Monday, March 10, 2008

A key ingredient for a successful start-up... its people. From my personal experience, hiring part-timers does not work for multiple reasons. It's easy to lump all the reasons under "lack commitment" but that would be an unfair generalization. Part-time employees have a commitment to their other job that cannot be discounted or shrugged off (particularly when I expect the same commitment to the position I hired them for!), a bigger juggling challenge to achieve work-life balance and often, conflicting priorities which are equally important. I believe happy people make better employees and consequently, no surprise when I found myself in full agreement with this blogger and his post. With that said, no part time employees for me at my next start-up unless faced with a dearth of options. Perhaps I should look at contracting out positions. What do my readers think? Either post a comment below, or send me personal email. I would love to hear your thoughts.


Deepa&Maruthy said...

You can consider using part-time "experts" to train your fulltime team.

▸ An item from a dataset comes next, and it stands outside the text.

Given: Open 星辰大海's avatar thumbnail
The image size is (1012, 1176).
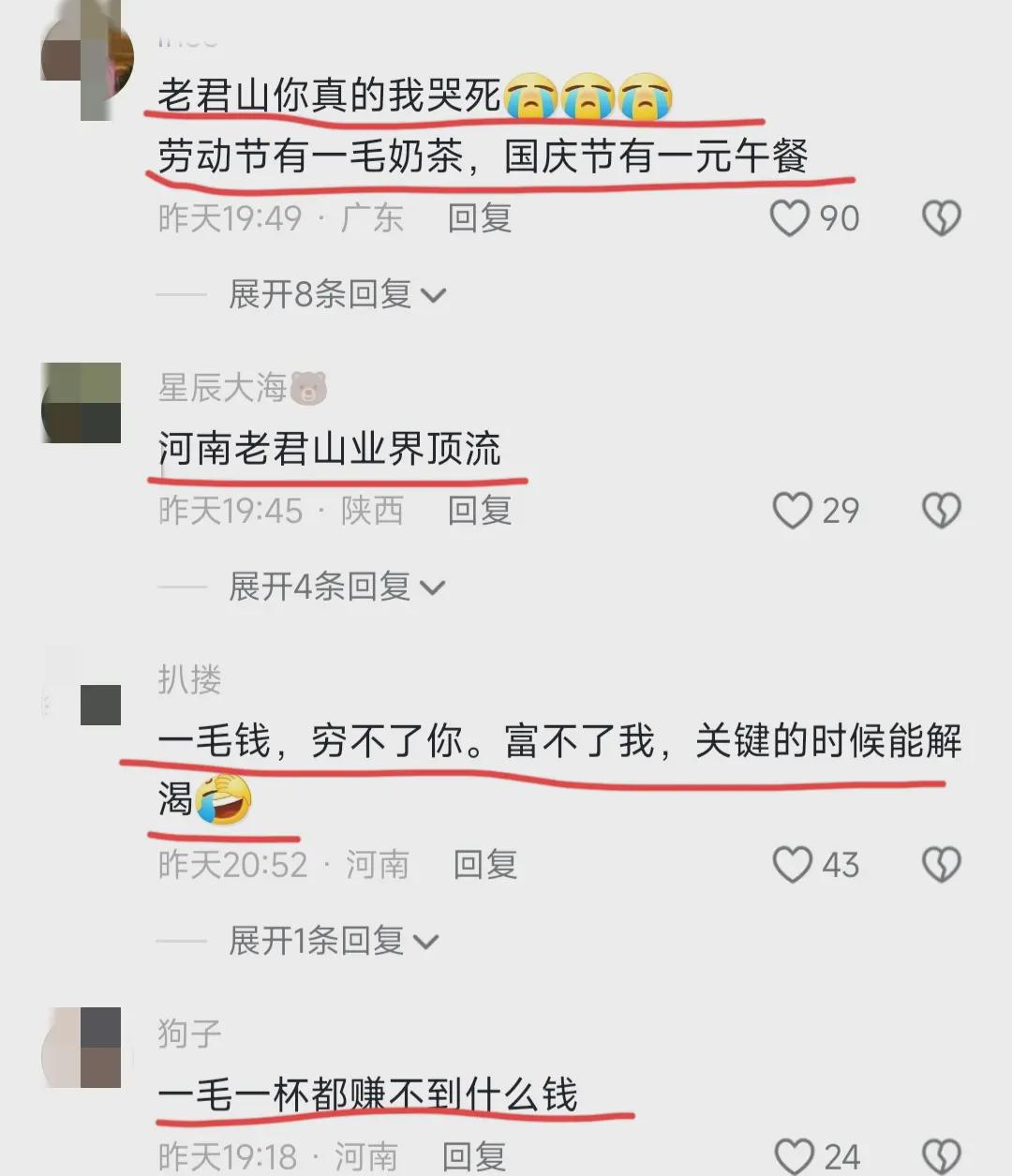Looking at the screenshot, I should pos(82,403).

This works best when you find people with expertise in some nische areas but are not willing to provide the commitment you would expect from someone in a startup. You can use them to meet short term project goals and train your commited fulltime team to help reach longterm goals.

Stilgherrian said...

Shuba, I think that if you need a certain job done and you don't have enough of that kind of work for an on-going full-time position, then find a business which offers it as a service.

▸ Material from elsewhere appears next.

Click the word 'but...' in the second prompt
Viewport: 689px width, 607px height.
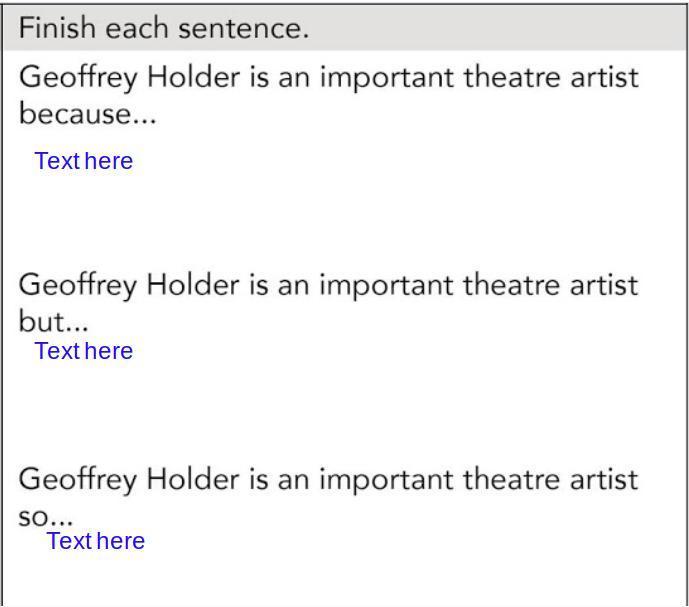pos(54,322)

For the roles which are unique to your business — a developer for an internet start-up, say -- then they have to be core staff. But for generic work which is common to most businesses -- bookkeeping, some administration, logistics -- then just get a specialist to do it.

Thanks for the link, by the way. I've written a follow-up piece which compares the workaholic internet start-up culture to an evil religious cult. Fun. :)

Shuba Swaminathan said...

deepa&maruthy, stilgherrian,

Thanks for your comments. I was in fact, referring to hiring a part timer for a core position. The only issue with hiring an expert is compensation. As a cash strapped early stage start-up, financial compensation at the market rate was out of the question and promise of future equity does not motivate everyone.